Sunday, November 29, 2015

The Biggest Musical Theft in History Wasn't Pat Boone ... Really

Stealing music from black people so good white people can sing it is a time-honored tradition for the most brazen kind of entertainment.  It's tough to say whether that tops what happened with the 'Amen Break' and you may not think you know it but you've heard it, likely many, many times.  (WIKI:  Amen break)

In fact, let's find a YouTube video because that will demonstrate it most easily.

The 'Amen Break' is at about 1:20 into the video and it only lasts six seconds.  The overall video runs long and the history is interesting but that's the key piece of information from it.



Neither the drummer nor the man holding the copyright received anything in royalties although at least one collection took place to try, in a tiny way, to make it right.

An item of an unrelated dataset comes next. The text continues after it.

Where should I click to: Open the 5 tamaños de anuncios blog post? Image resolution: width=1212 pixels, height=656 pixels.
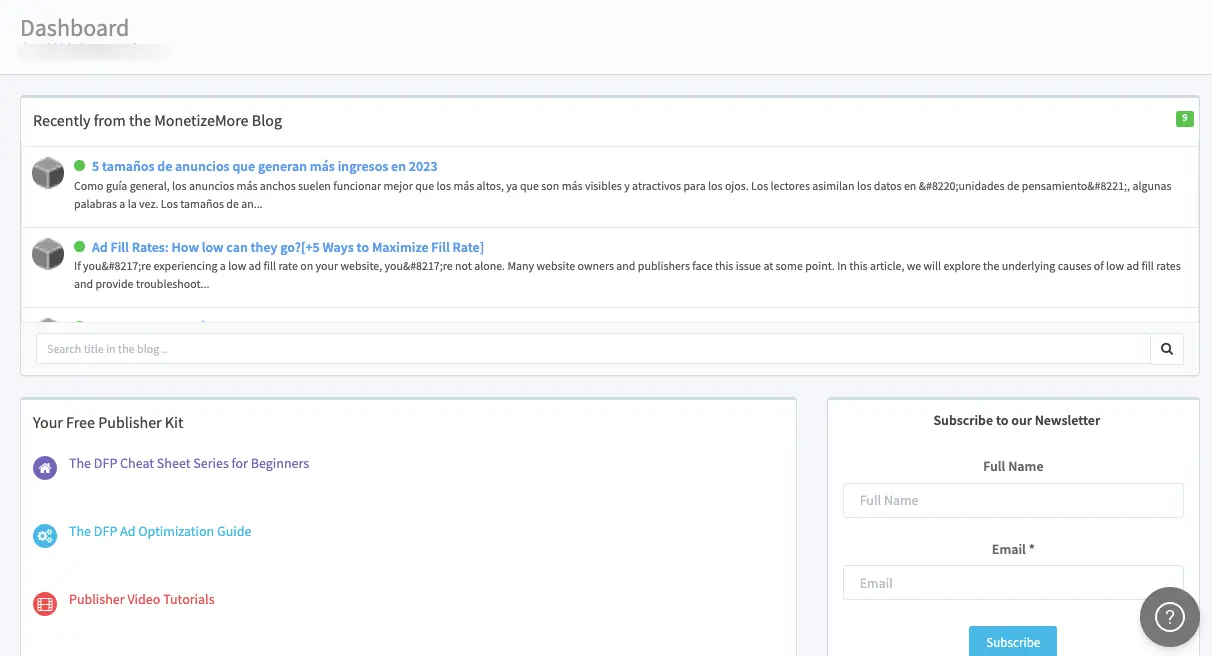coord(264,167)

There are two ways to copy the break and the first is the old jam bob way, you listen to it and think, hmm, I'd like to play that so you try it for feel, find where it goes, and that's how music propagates itself.  Unknown if that's good or bad but music has spread that way since we have banged on logs so maybe it's not even possible to change that nature of it.

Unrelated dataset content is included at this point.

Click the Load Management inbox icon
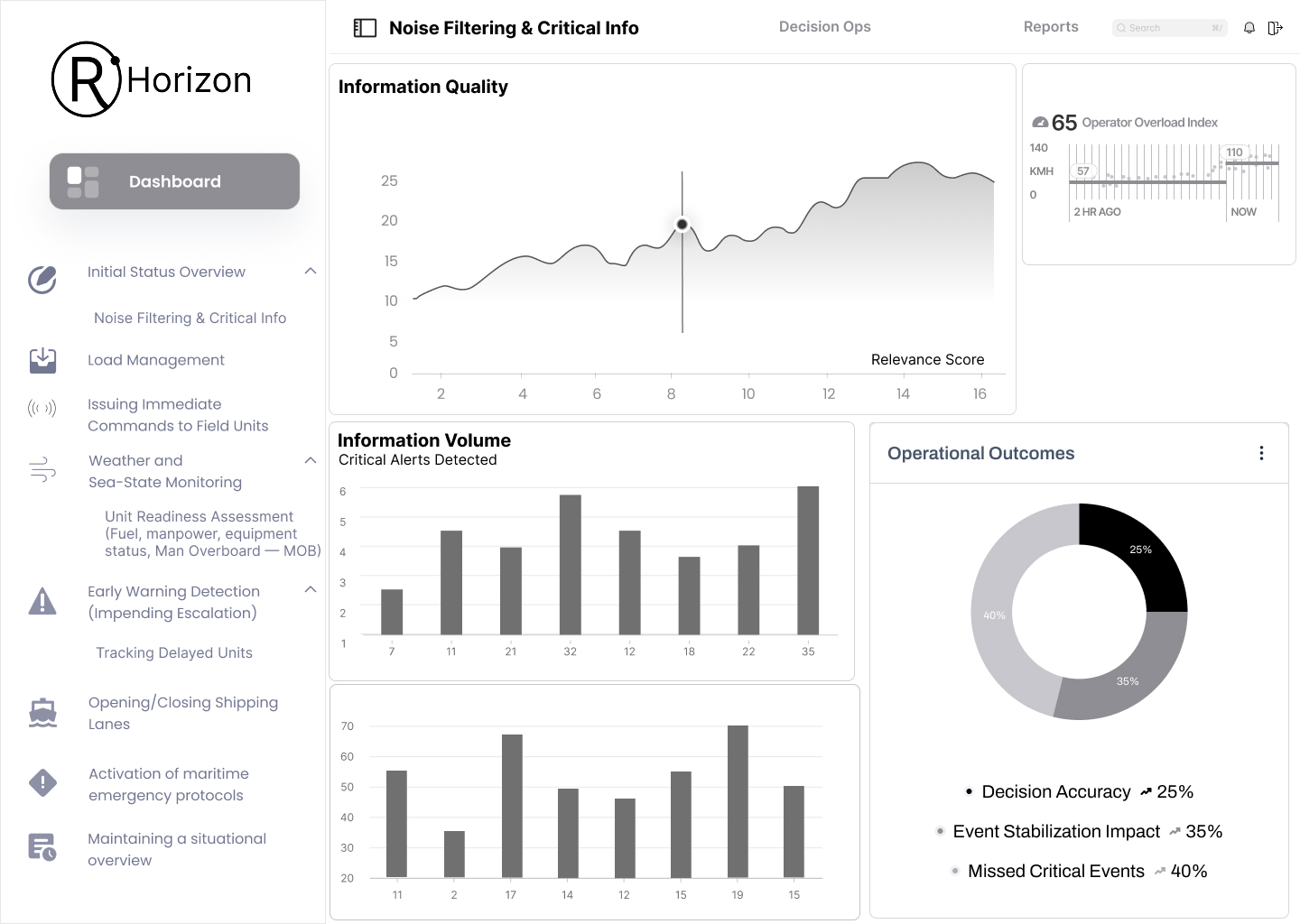 tap(42, 360)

Where this gets ugly is when someone uses a sampler to lift the six seconds of the break and then (i.e. cut and paste) the actual audio into some other piece.  It's possible to make entire artificial songs by copying bits from other songs, manipulating the samples in various ways, and then presenting it as original.  There's been so much of this type of plagiarism that today it's regarded as an acceptable way to make music even though the composer never actually makes music at all, the entire song comes from other people who really did play it.

There's some strange irony in this when pop singers launch sometimes vicious lawsuits in defense or pursuit of plagiarism litigation.  There has been some attempt to prosecute people who use samples as above but not much came of it.  Based on that, sampling is more or less legal but whether that's ethically defensible is something altogether different.

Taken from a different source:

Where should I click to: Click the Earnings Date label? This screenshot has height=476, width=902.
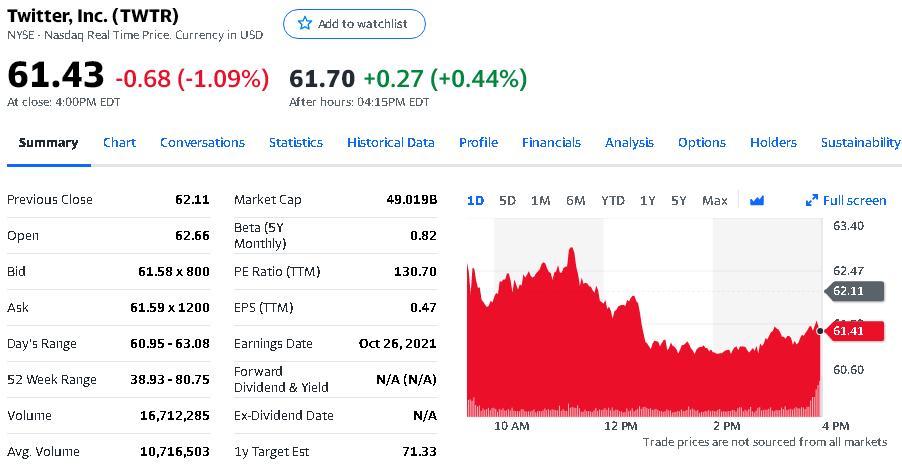coord(273,343)
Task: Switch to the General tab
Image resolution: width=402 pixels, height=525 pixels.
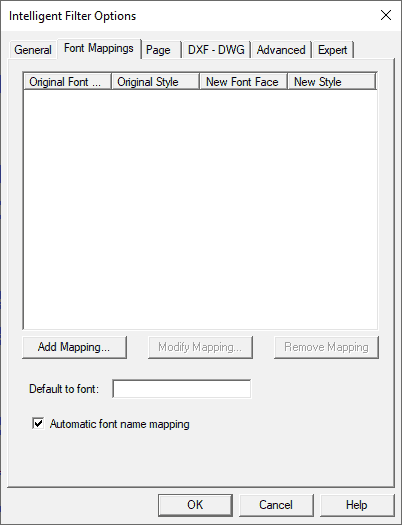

Neither the performer, drummer G. C. Coleman, nor the copyright owner Richard L. Spencer have ever received any royalties or clearance fees for the use of the sample, nor has either sought royalties.  Spencer considers musical works based on the sample to be both "plagiarism" and "flattering".  (WIKI)

The musicians, for all that's owed to them, should be living in the lap of the gods.  Instead they got almost nothing and that's why I think sampling ferociously sucks, legal or no.

Note:  there are different kinds of sampling as only the most base level of it takes music from others while others sample any sound source imaginable.  Then they alter that fundamental sound in various ways to get the overall composition they envision.  That's not at all the same as taking someone else's music, such as the 'Amen Break,' and calling it your own.